Os antigos egípcios reverenciavam babuínos ao longo de sua história, com as primeiras evidências datando de 3.000 a.C. Os babuínos foram até deificados, entrando no panteão dos deuses como manifestações de Thoth (Tote), um deus associado à Lua e à sabedoria.
Uma espécie, Papio hamadryas (o babuíno sagrado), era frequentemente retratada em pinturas de parede e outras obras, como um homem, em uma posição sentada com a cauda enrolada para a direita do corpo. A espécie estava entre os tipos de babuínos que eram mumificados nessa mesma posição com os lençóis cuidadosamente enrolados em seus membros e cauda. Outra espécie, Papio anubis (o babuíno verde-oliva), também foi mumificada, mas era tipicamente embrulhada em um grande casulo de uma maneira que refletia muito menos cuidado. No entanto, os babuínos nunca existiram naturalmente na paisagem egípcia e foram um produto do comércio exterior da região.
Oxigênio e estrôncio
O estudo se concentrou em babuínos mumificados do período do Novo Reino (1550-1069 a.C.), disponíveis no Museu Britânico, e em espécimes do período ptolomaico (305-30 a.C.), disponíveis no Museu Petrie de Arqueologia Egípcia do University College de Londres. Além disso, os autores examinaram tecidos de 155 babuínos de 77 locais em todo o leste da África e sul da Arábia, abrangendo todos os locais hipotéticos para Punt. A equipe mediu as composições de isótopos de oxigênio e estrôncio e usou um método chamado mapeamento isotópico para estimar as origens geográficas dos espécimes recuperados do Novo Reino e sítios ptolomaicos no Egito.
O estrôncio é um elemento químico encontrado na rocha, que é específico de uma localização geográfica. Conforme o estrôncio sofre erosão, sua composição é absorvida pelo solo e pela água e entra na cadeia alimentar. À medida que os animais bebem a água e comem as plantas, seus dentes, pelos e ossos obtêm uma assinatura geográfica. Ela reflete onde esses animais viveram respectivamente no passado e mais recentemente.
Os babuínos devem beber água todos os dias e são considerados bebedores obrigatórios. Seus corpos refletem a composição de oxigênio da água na paisagem. O esmalte dos dentes adultos de um animal reflete a composição única de estrôncio de seu ambiente quando os dentes se formaram no início da vida.

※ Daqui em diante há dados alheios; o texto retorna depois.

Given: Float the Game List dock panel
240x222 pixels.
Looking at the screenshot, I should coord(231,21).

Em contraste, pelo e osso têm assinaturas de isótopos que refletem os meses anteriores (pelo) ou anos (ossos) de comportamento alimentar.
Localização limitada
De modo semelhante ao estrôncio, as composições de oxigênio (especificamente, isótopos) da água também podem variar de acordo com a localização geográfica. Mas os pesquisadores descobriram que os dados dos espécimes nessa categoria eram inconclusivos e refletiam apenas valores específicos do Egito.

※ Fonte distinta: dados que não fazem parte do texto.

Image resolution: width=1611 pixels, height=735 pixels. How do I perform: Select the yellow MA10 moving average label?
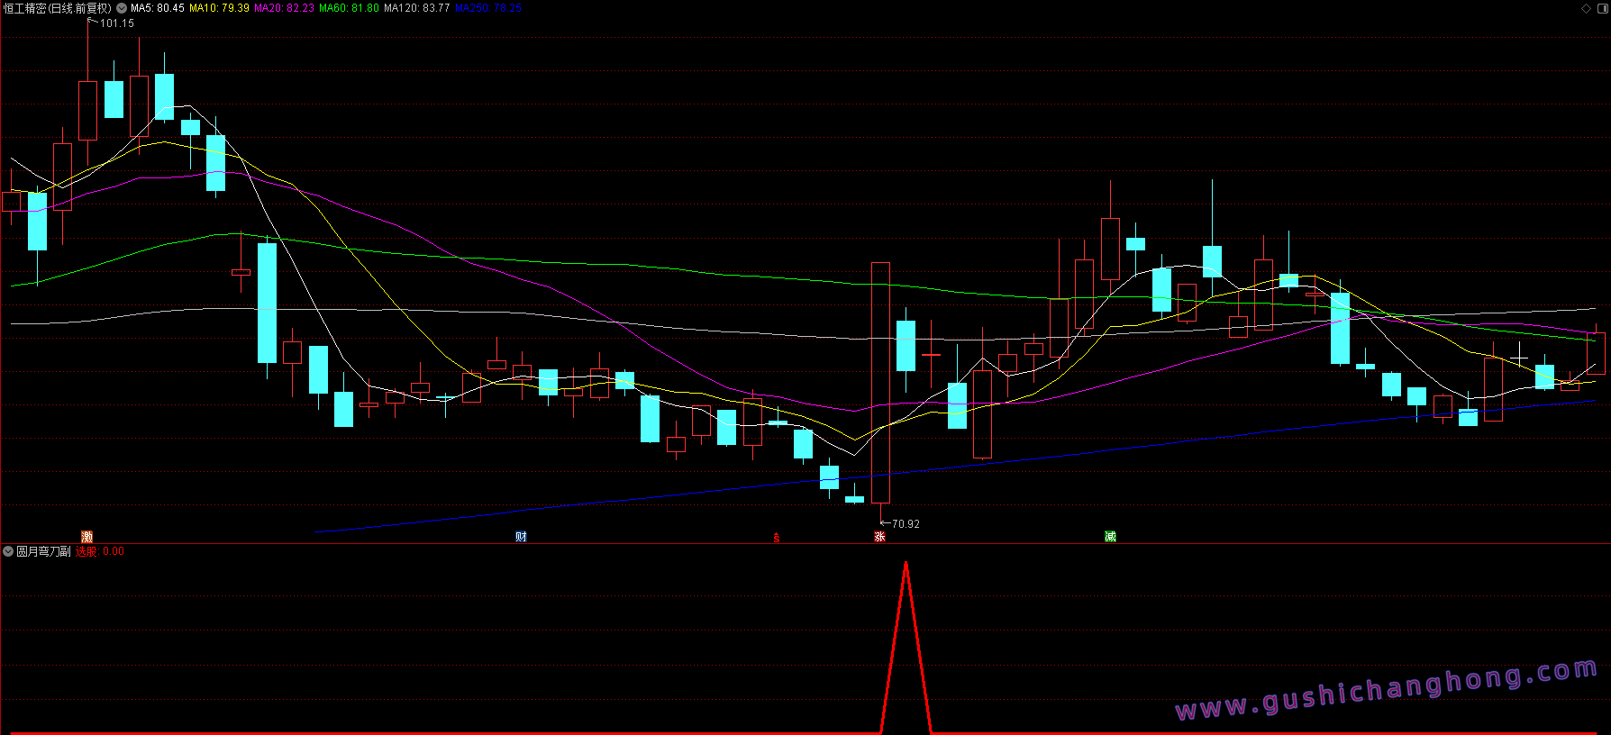coord(219,8)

Os resultados demonstram que os dois babuínos mumificados de P. hamadryas do período do Novo Reino, EA6738 e EA6736, nasceram fora do Egito. Provavelmente, eles vieram de um local na Eritreia, Etiópia ou Somália, o que restringe a localização de Punt.
Os dados sugerem que EA6736, um babuíno P. hamadryas, deve ter morrido logo, um dia ou meses, após chegar ao Egito. Os resultados indicam que seu esmalte e pelo não tiveram tempo suficiente para se converter à assinatura de oxigênio local da água potável.
Cinco espécies de P. anubis mumificados do período ptolomaico refletiram níveis de estrôncio consistentes com uma origem egípcia. Isso fornece indícios tentadores de um programa de reprodução em cativeiro para babuínos nesta época, provavelmente em Mênfis, uma antiga capital no Baixo Egito, a noroeste do Mar Vermelho.
Como os pesquisadores explicam no estudo, a localização estimada de Punt ainda é provisória, mas o papel que os babuínos desempenharam na rede de comércio do Mar Vermelho e sua distribuição geográfica são essenciais para a compreensão das origens históricas do comércio marítimo internacional.